Alternatively, opendatascot can be installed directly from GitHub. Note that this method requires the devtools package and may not work from within the Scottish Government network.
```{r, eval = FALSE}
devtools::install_github(
"ScotGovAnalysis/opendatascot",
upgrade = "never",
build_vignettes = TRUE
)
```
Finally, opendatascot can also be installed by downloading the [zip of the repository](https://github.com/ScotGovAnalysis/opendatascot/archive/main.zip) and running the following code, replacing the section marked `<>` (including the arrows themselves) with the location of the downloaded zip:
```{r, eval = FALSE}
devtools::install_local(
"<FILEPATH OF ZIPPED FILE>/opendatascot-main.zip",
upgrade = "never",
build_vignettes = TRUE
)
```
## Usage
Learn more in **vignette("opendatascot")** or **?ods_dataset**.
**ods_all_datasets()** finds all datasets currently loaded onto statistics.gov.scot, and their publisher
**ods_dataset()** returns data from a dataset in
statistics.gov.scot
**ods_structure()** finds the full sets of categories and values
for a particular dataset (helpful for creating new filters for
**ods_dataset**\!)
**ods_print_query()** produces the SPARQL query used by **ods_dataset()**.

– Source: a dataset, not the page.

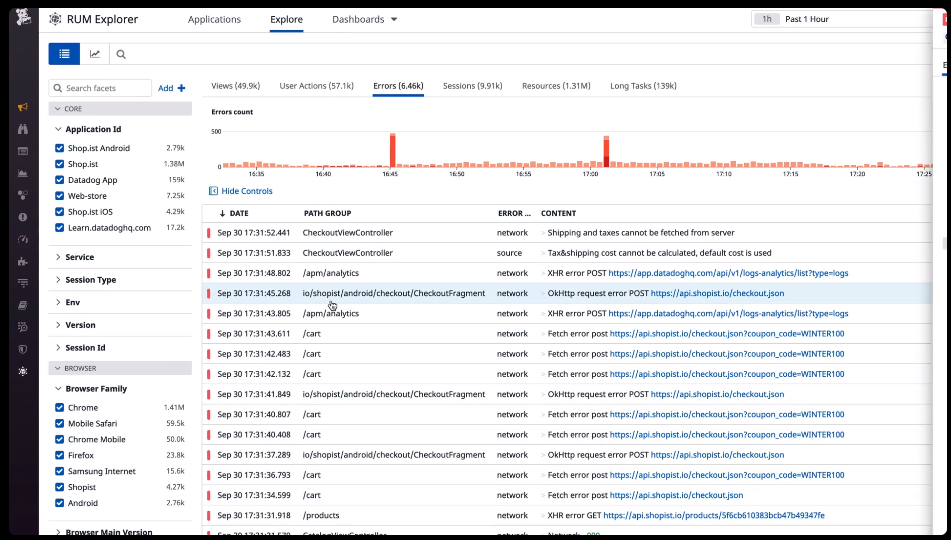Click the shield security icon in sidebar
The width and height of the screenshot is (951, 540).
23,349
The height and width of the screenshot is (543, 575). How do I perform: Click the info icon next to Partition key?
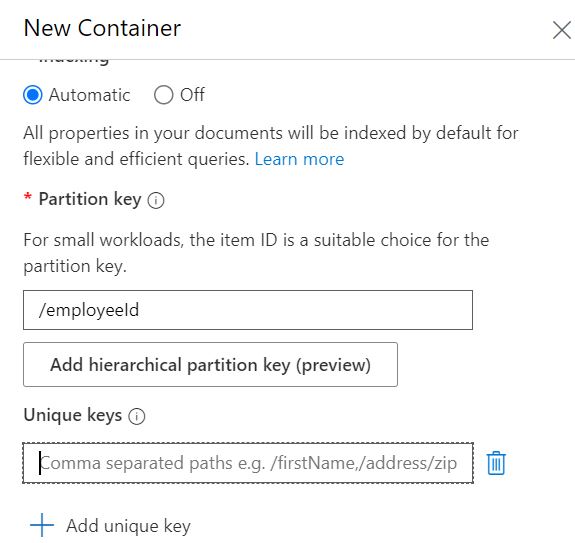click(x=156, y=201)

**ods_find_higher_geography()** and **ods_find_higher_geography()** will find all geographical areas with contain, or are contained by a specified geography.
## Examples
Get a dataframe of all datasets on statistics.gov.scot, their uri, and publisher
``` {r}
opendatascot::ods_all_datasets()
```
Discover the structure of the dataset on homelessness applications - so
we can use this in a later filter
``` {r}
opendatascot::ods_structure("homelessness-applications")
```
After viewing the structure, we decide we only want the data for "all-applications" and for the periods "2015/2016" and "2016/2017", so we add these to the filter.
``` {r}
opendatascot::ods_dataset("homelessness-applications",
applicationType = "all-applications",
refPeriod = c("2015/2016", "2016/2017"))
```
If you're only interested in a particular geographical level, you can use the "geography" argument to return only specific levels.
``` {r}
opendatascot::ods_dataset("homelessness-applications",
geography = "la")
```
Option for geography are:<br/>
**"dz"** - returns datazones only<br/>
**"iz"** - returns intermediate zones only<br/>
**"hb"** - returns healthboards only<br/>
**"la"** - returns local authorities only<br/>
**"sc"** - returns Scotland as a whole only<br/>
## Geography manipulation
If you're looking for information about what geographies are contained by, or containing, other geographies, there are two handy functions to help -
**ods_find_lower_geographies()** will return a dataframe of all geographies that are contained by the geography you pass it
**ods_find_higher_geographies()** will return a dataframe of all geographies that contain the geography you pass it
``` {r}
all_zones_in_iz <- opendatascot::ods_find_lower_geographies("S02000003")
all_zones_in_iz
```
This dataframe can then be passed to ods_dataset to get information about these geographies! We just need to select the vector of geography codes, and use the refArea filter option:
``` {r}
opendatascot::ods_dataset("house-sales-prices",
refArea = all_zones_in_iz$geography,
measureType = "mean",
refPeriod = "2013")
```
## Future development
This package is under active development, so any further functionality
will be mentioned here when it’s ready. If something important is
missing, feel free to contact the contributors or [add a new
issue](https://github.com/scotgovanalysis/opendatascot/issues).
Since this package is under active development, breaking changes may be
necessary. We will make it clear once the package is reasonably stable.